__Description of the task__. Only the lines from the one bearing "The height and" through the end of the entries should be output, exactly as they stand, and pictures should be skipped.
Source information section start
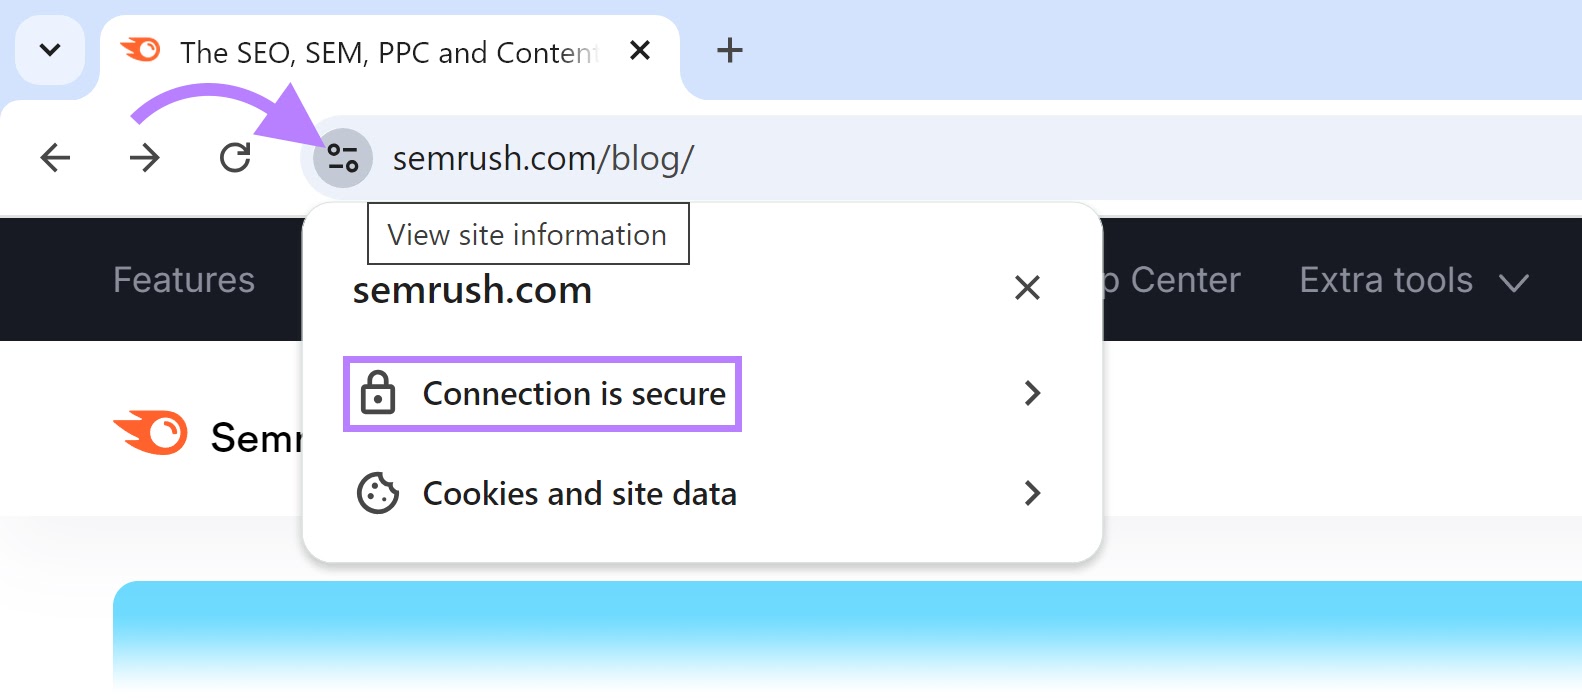Expand the Cookies and site data section
Screen dimensions: 1582x700
click(x=1032, y=492)
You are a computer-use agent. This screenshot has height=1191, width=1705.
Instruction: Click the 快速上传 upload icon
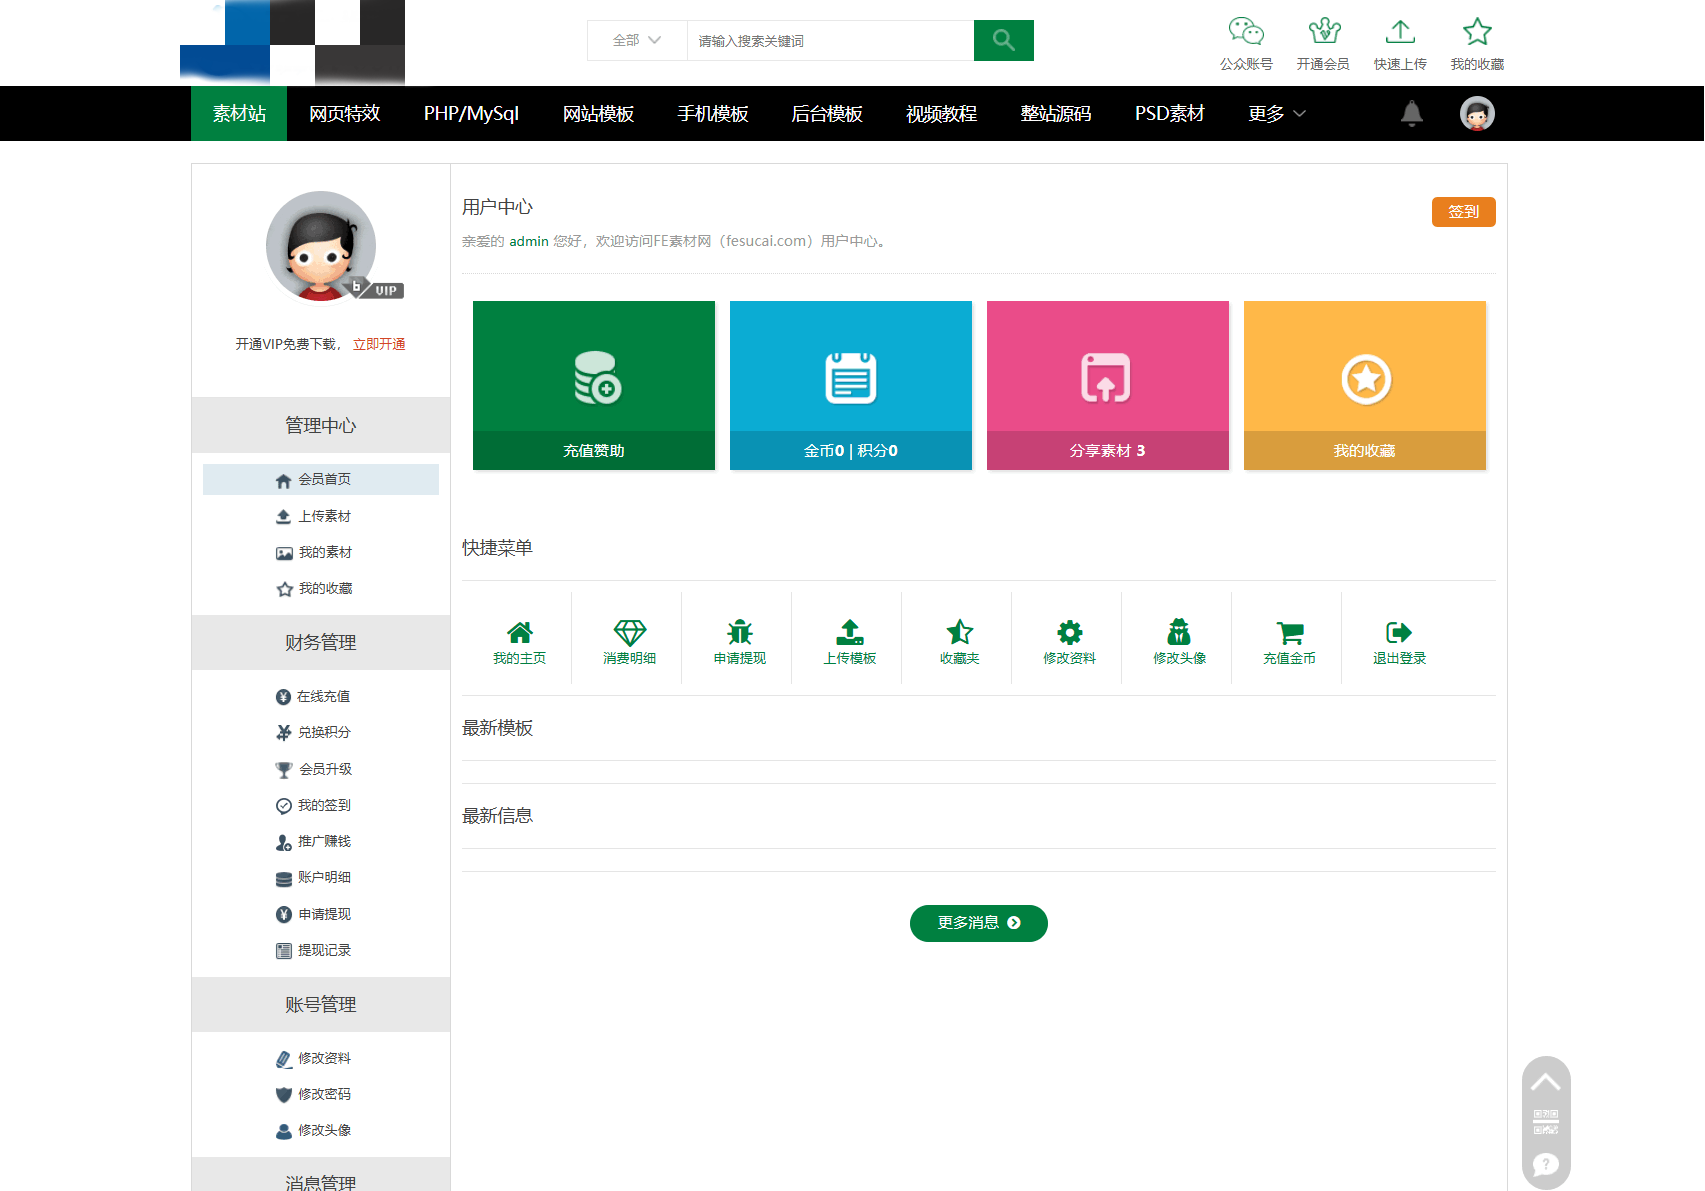pos(1400,32)
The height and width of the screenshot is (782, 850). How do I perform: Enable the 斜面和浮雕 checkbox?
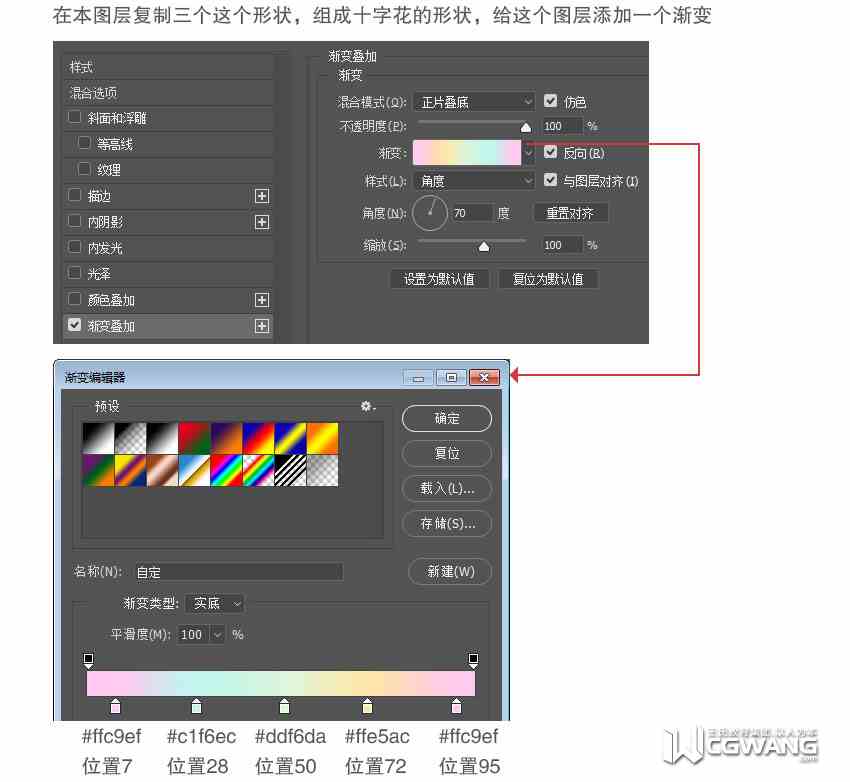74,117
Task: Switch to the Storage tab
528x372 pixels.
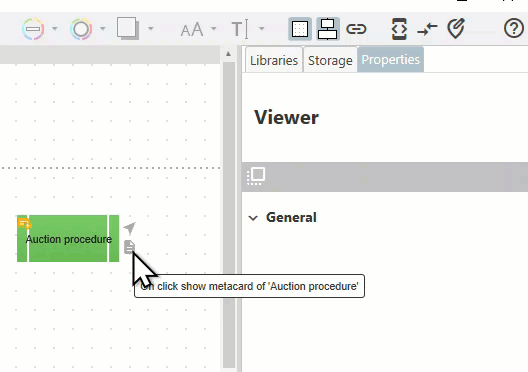Action: click(x=330, y=60)
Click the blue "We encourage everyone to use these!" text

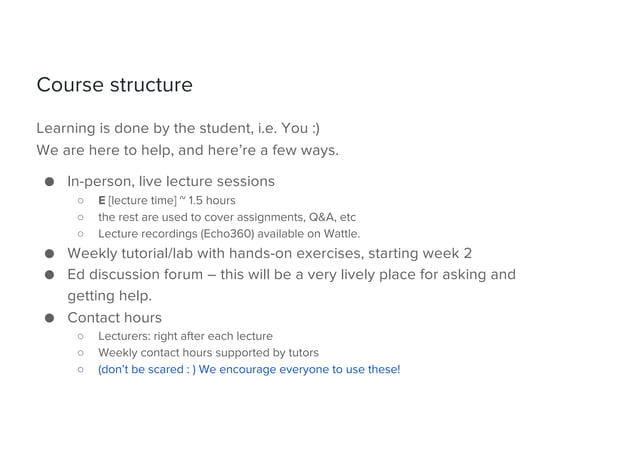point(298,369)
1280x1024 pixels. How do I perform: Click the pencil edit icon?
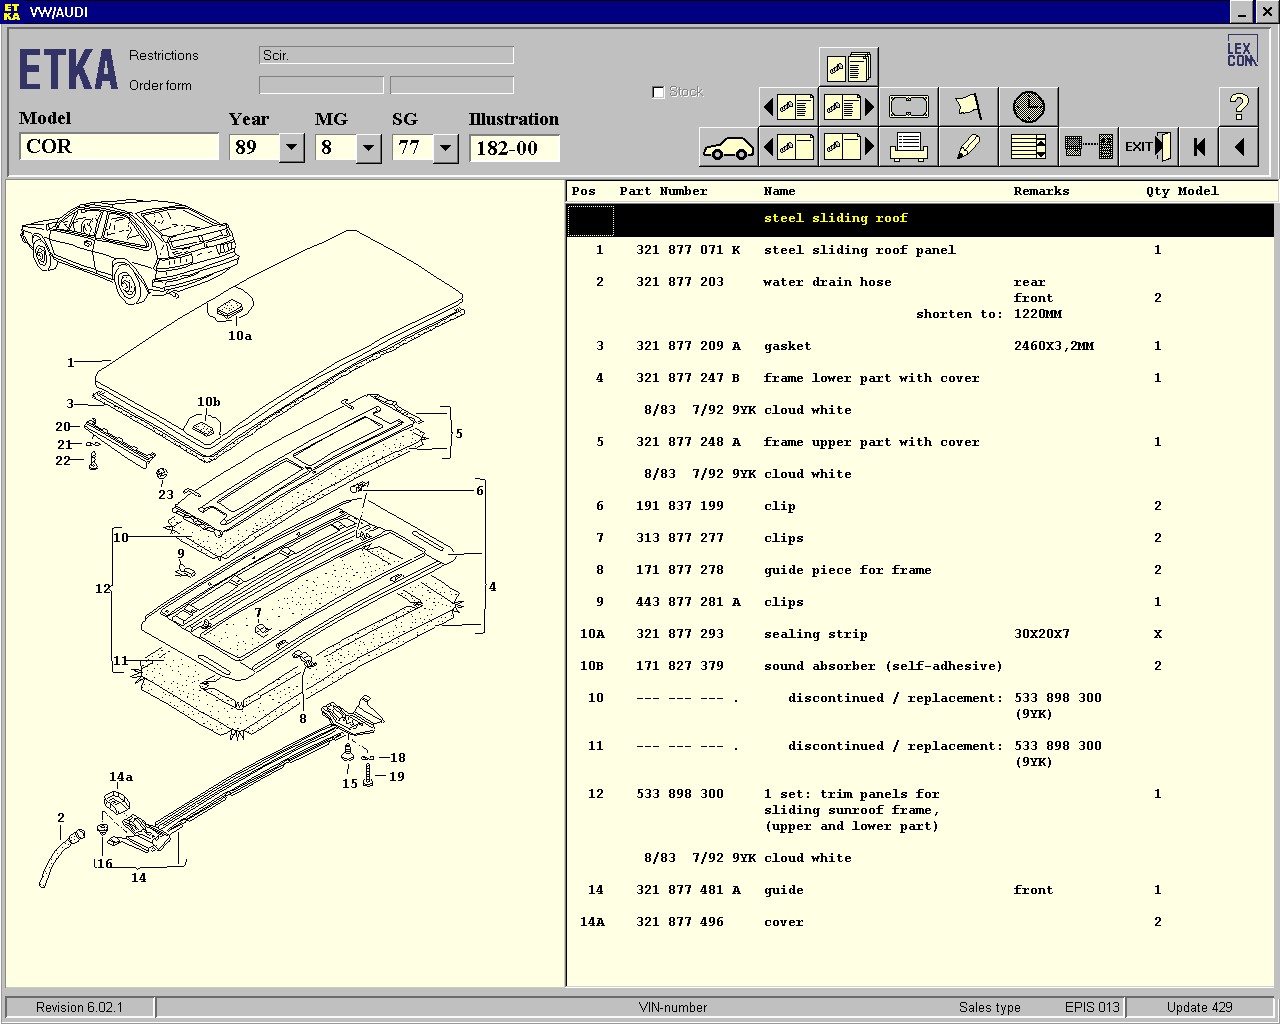pyautogui.click(x=968, y=148)
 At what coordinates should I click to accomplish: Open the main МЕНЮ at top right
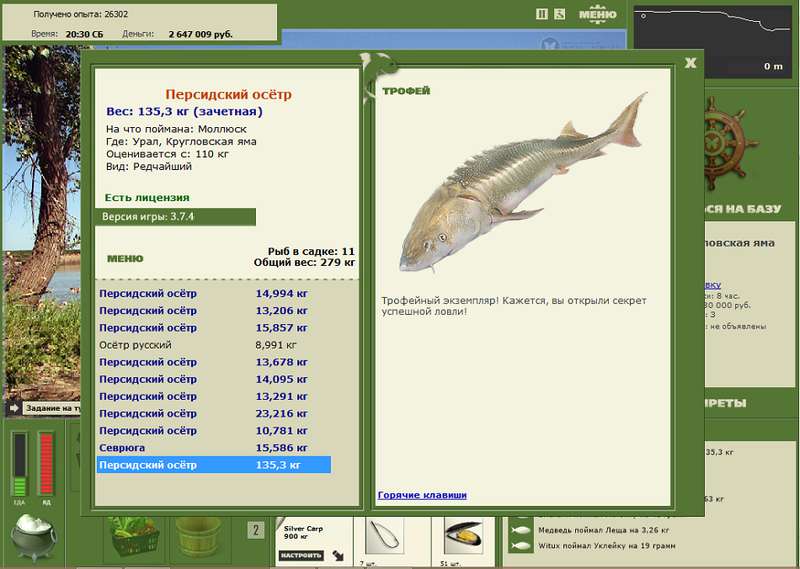[597, 14]
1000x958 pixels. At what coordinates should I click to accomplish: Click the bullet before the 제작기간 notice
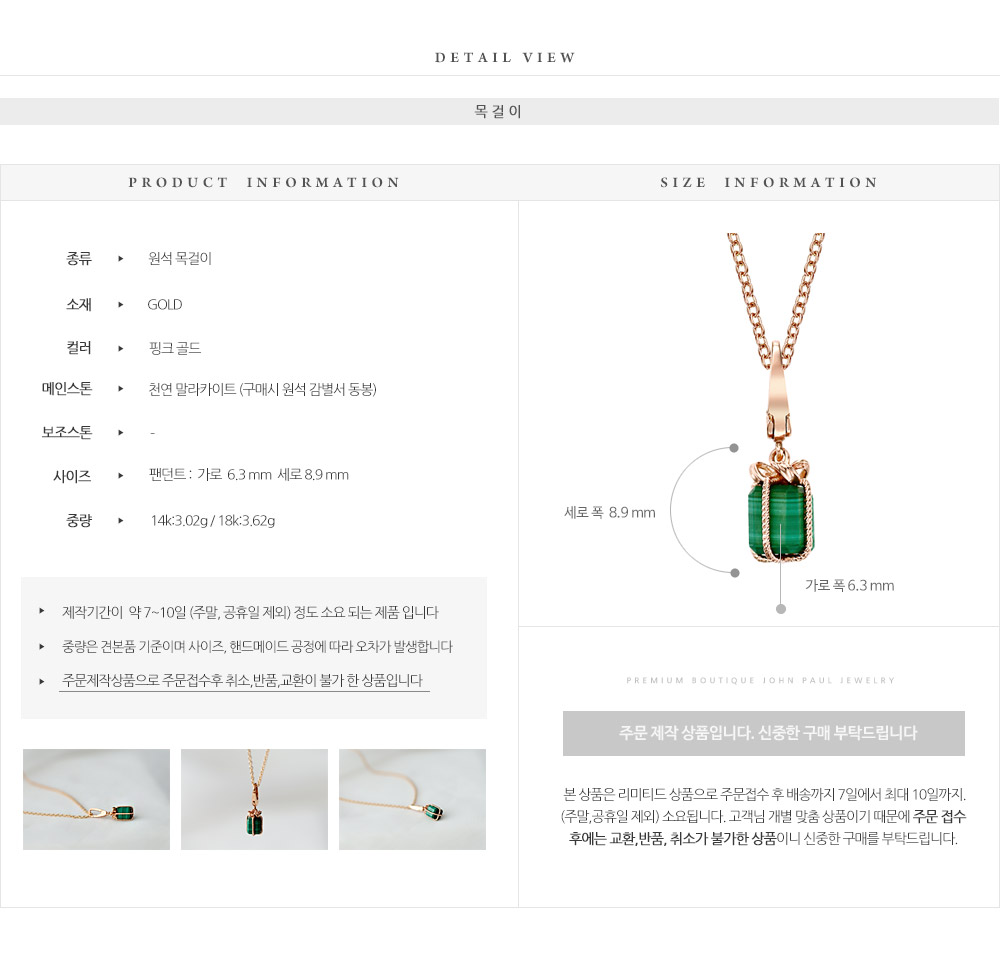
Source information section end
__Written solution__.
The height and width of the screenshot is (782, 850). How do I perform: Enable the 斜面和浮雕 checkbox?
74,117
Task: Switch to the Storage tab
528x372 pixels.
Action: click(x=330, y=60)
Click the blue "We encourage everyone to use these!" text

point(298,369)
1280x1024 pixels. How do I perform: Click the pencil edit icon?
pyautogui.click(x=968, y=148)
 At what coordinates should I click to accomplish: Open the main МЕНЮ at top right
[597, 14]
1000x958 pixels. At what coordinates should I click to accomplish: Click the bullet before the 제작기간 notice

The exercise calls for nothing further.